## DATA EXTRACT:

——————————

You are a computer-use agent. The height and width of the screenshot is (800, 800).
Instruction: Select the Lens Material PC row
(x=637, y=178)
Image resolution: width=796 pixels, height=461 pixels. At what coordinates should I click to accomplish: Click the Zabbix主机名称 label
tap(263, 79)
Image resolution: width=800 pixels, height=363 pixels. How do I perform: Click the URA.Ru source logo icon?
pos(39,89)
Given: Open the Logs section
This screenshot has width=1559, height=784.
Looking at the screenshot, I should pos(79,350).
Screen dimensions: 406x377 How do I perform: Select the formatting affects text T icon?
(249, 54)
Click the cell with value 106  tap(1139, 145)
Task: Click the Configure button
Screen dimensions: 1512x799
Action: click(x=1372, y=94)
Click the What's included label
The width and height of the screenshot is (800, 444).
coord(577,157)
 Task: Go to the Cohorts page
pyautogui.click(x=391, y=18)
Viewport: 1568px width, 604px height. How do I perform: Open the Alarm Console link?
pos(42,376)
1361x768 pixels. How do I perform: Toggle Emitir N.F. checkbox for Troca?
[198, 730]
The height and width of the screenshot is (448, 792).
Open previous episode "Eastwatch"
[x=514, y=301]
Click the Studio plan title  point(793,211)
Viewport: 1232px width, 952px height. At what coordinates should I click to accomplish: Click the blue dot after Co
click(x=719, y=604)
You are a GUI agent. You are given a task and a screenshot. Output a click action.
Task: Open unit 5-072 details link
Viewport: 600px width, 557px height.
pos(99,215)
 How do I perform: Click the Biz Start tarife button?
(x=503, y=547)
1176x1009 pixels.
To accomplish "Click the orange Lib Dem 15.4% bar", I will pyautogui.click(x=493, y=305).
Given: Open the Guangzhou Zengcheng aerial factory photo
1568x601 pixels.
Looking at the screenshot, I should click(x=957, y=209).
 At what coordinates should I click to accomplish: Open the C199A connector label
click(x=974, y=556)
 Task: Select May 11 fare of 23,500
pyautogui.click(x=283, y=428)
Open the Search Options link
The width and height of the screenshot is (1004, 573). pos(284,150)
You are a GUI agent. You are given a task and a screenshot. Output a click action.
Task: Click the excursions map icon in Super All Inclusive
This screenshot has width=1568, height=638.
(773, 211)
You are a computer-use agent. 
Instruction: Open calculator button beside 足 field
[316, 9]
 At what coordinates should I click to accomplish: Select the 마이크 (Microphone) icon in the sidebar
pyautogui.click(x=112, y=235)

——————————

## TASK TO CARRY OUT:
Copy out every line in the material above that contains the word "accomplish".

## SOLVED EXERCISE:
Image resolution: width=796 pixels, height=461 pixels. At what coordinates should I click to accomplish: Click the Zabbix主机名称 label
Viewport: 1232px width, 952px height. At what coordinates should I click to accomplish: Click the blue dot after Co
To accomplish "Click the orange Lib Dem 15.4% bar", I will pyautogui.click(x=493, y=305).
 At what coordinates should I click to accomplish: Open the C199A connector label
 At what coordinates should I click to accomplish: Select the 마이크 (Microphone) icon in the sidebar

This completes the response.